He can't let go of S's hand, but he does drop his hold on his coat, faltering a moment before slowly, slowly, he raises it. Brushing his thumb gently along S's cheek does little to stem the tears — might even cause more, he thinks — and he knows he's sending mixed messages, but he can't quite hold back, not like he should. To see him like this and not comfort him — monster though he might be, J doesn't think he could be as heartless as that, even if it would be better for both of them if he were. "Then you're as crazy as I am," he murmurs. "Are you sure you're real? I'm not dead?"
no subject
"I'm sure," he replies, though with his unsteady voice, he doesn't quite sound it. That is one thing he has no doubt of, though. If he weren't real, he wouldn't hurt as much as he does, or feel so unmoored even while holding onto J's hand like it's an anchor. He almost lost his life, but he did lose J, and it's as if, now that that's somehow been undone, now that J is in front of him, real and warm to the touch, all of the grief that he's been carrying can no longer be contained, spilling out of him with a mess of other emotions that are impossible to properly untangle. "I'm real. You are, too."

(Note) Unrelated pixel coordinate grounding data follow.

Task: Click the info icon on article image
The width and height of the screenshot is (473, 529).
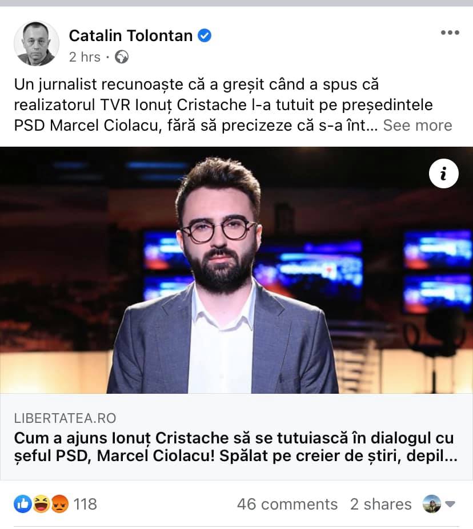Action: (x=444, y=173)
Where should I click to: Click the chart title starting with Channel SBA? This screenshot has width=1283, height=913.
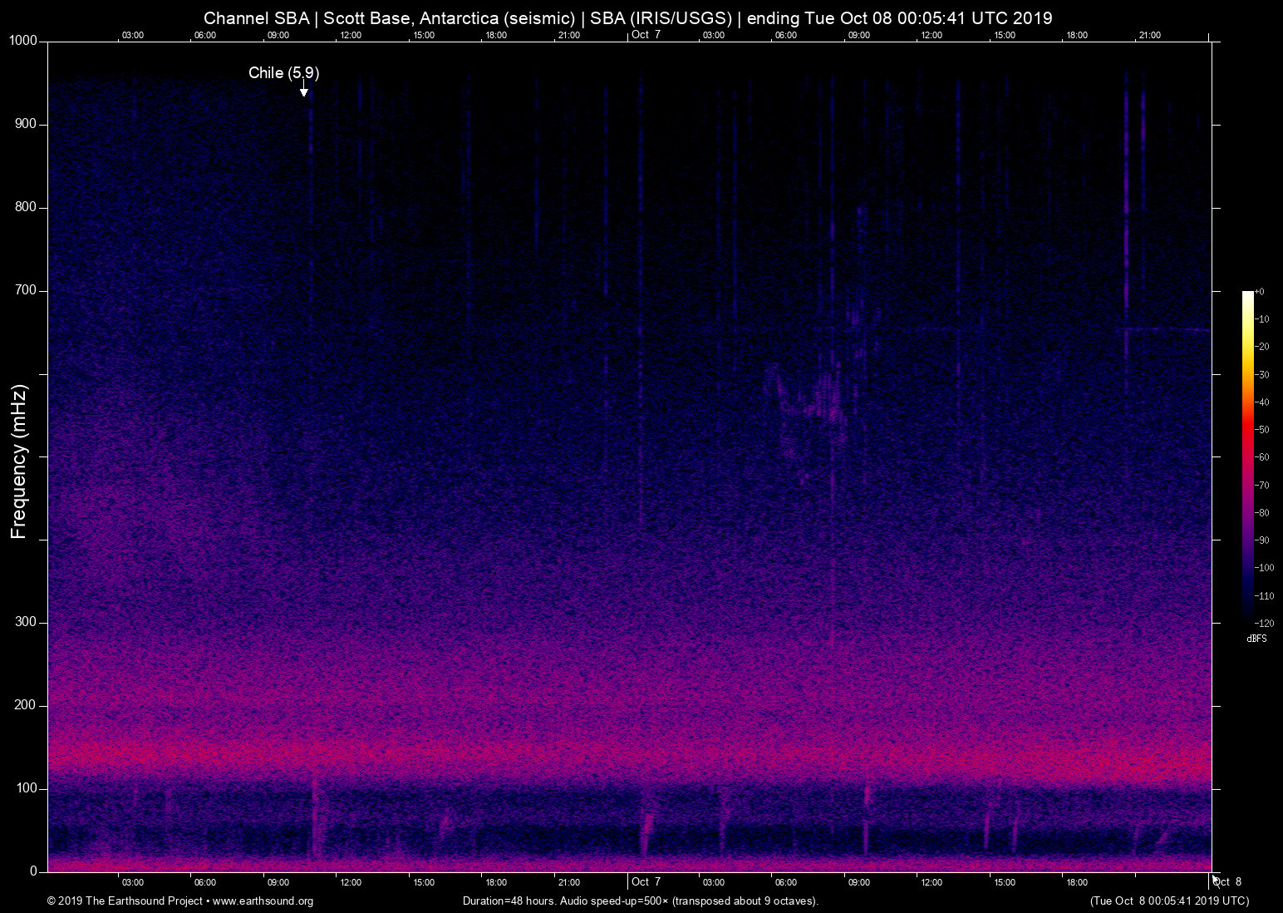coord(627,18)
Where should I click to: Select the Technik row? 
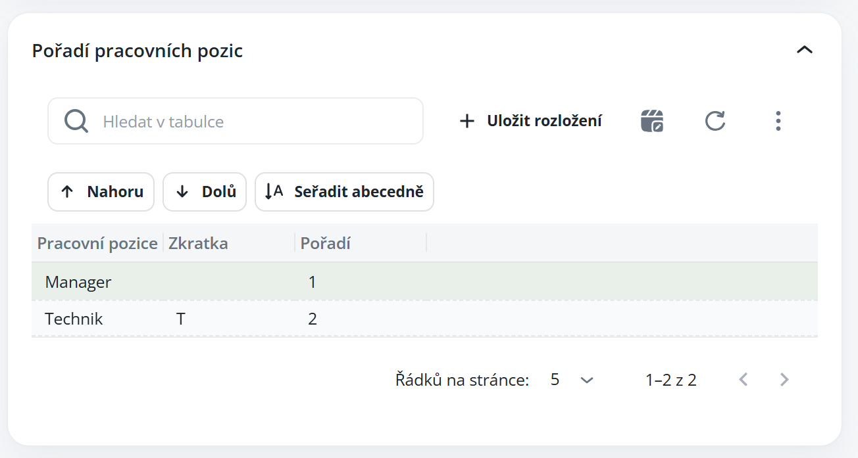[x=74, y=319]
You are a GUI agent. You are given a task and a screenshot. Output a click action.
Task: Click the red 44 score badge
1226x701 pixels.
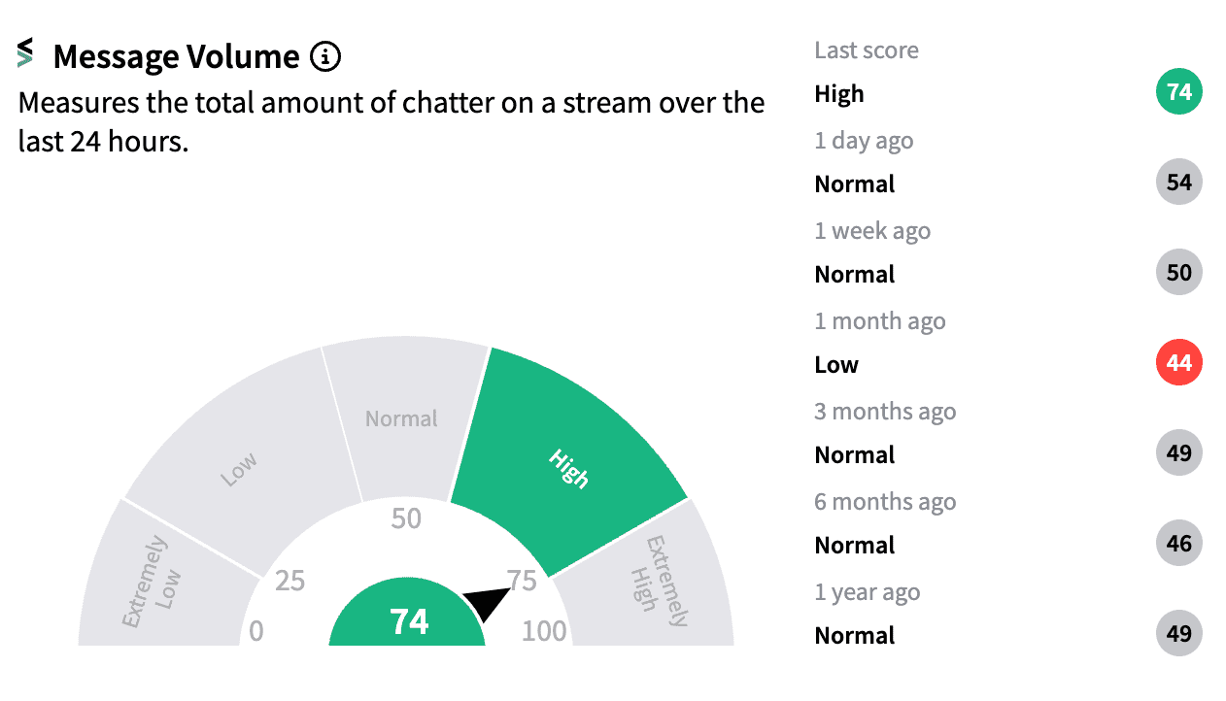pyautogui.click(x=1178, y=363)
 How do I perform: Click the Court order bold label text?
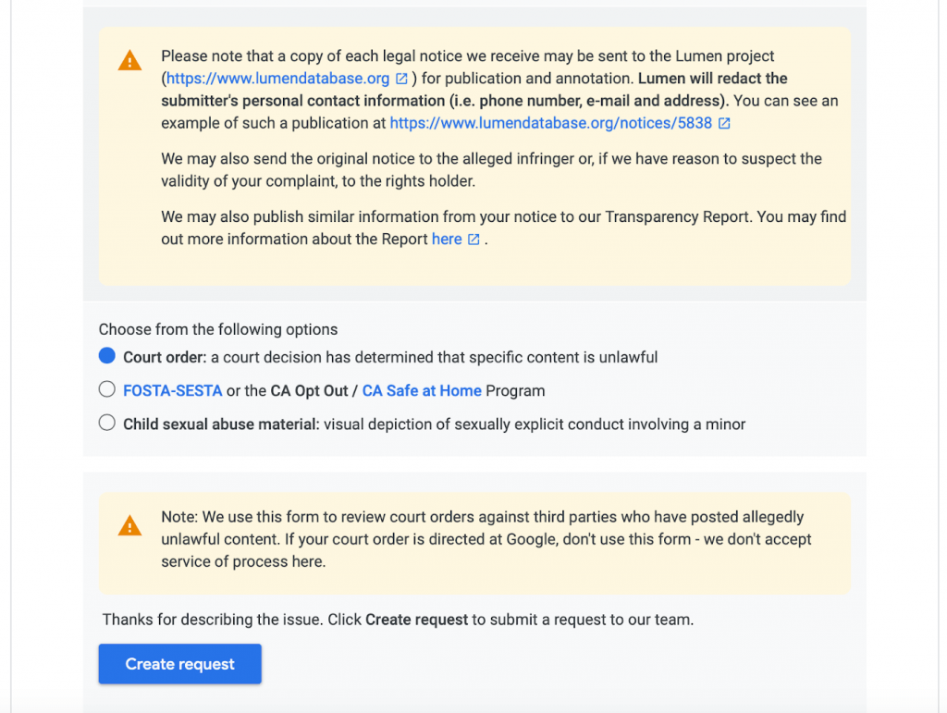[x=166, y=356]
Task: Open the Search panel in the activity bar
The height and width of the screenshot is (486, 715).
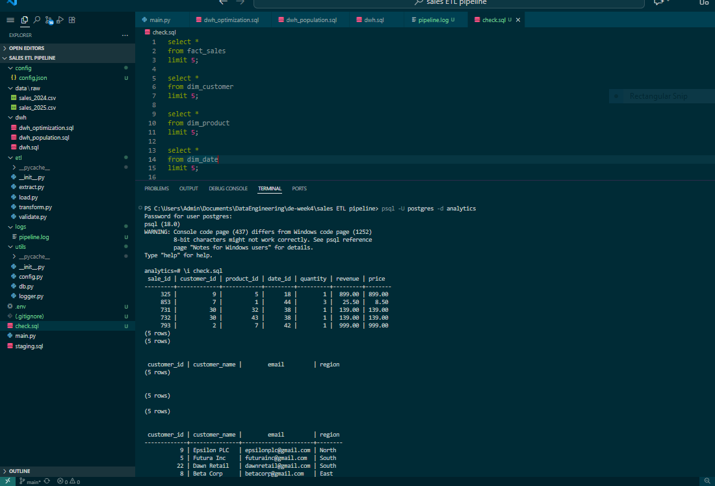Action: (x=36, y=20)
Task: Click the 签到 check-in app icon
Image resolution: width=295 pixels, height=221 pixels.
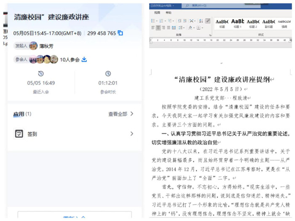Action: [19, 134]
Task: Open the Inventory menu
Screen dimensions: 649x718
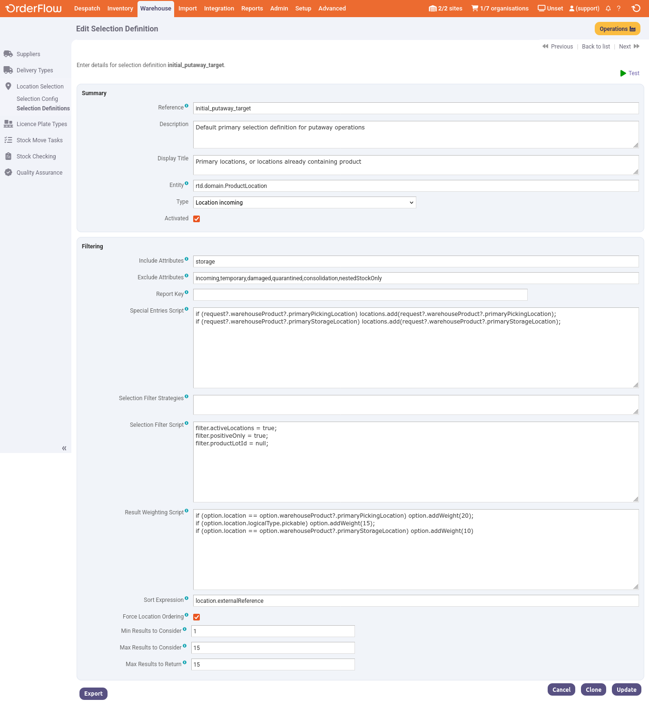Action: tap(120, 9)
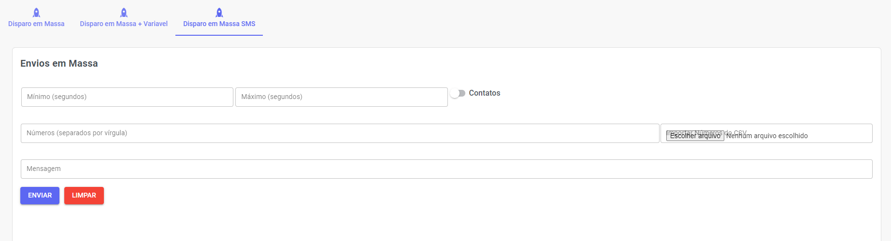The height and width of the screenshot is (241, 891).
Task: Click the Números (separados por vírgula) field
Action: (x=340, y=133)
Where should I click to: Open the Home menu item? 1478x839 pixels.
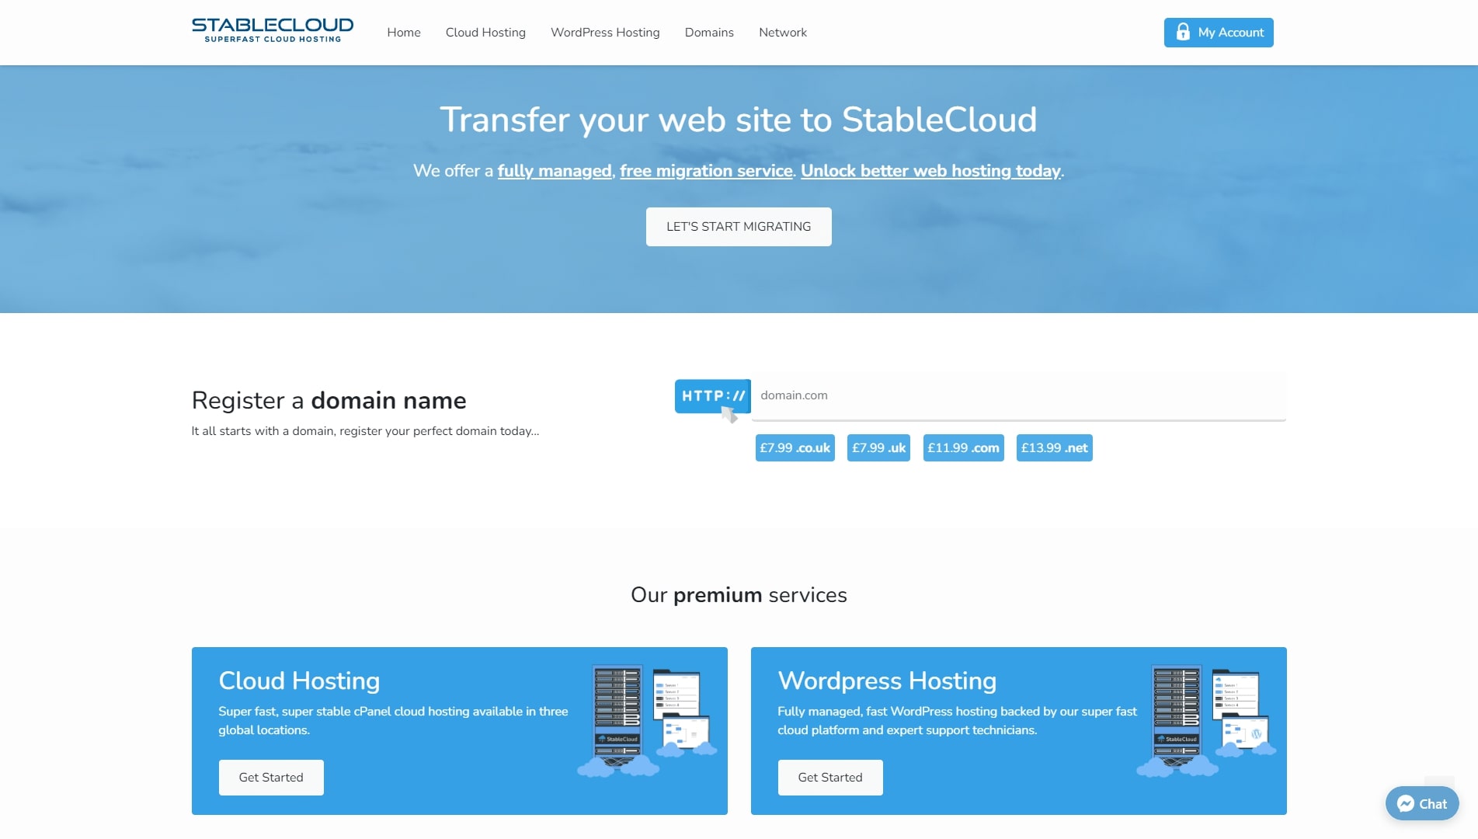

As to whether or not J is dead, that's a more complicated question to try to answer. Without prompting, S thinks he would have stayed away from it for now, when he has no idea how to begin to explain what's just occurred, but now that it's been brought up, he can't avoid it. "You were dead," he says, barely able to hold J's gaze as he does. "The fire... It's been a while since then, for me. But you aren't now. This place, it's strange."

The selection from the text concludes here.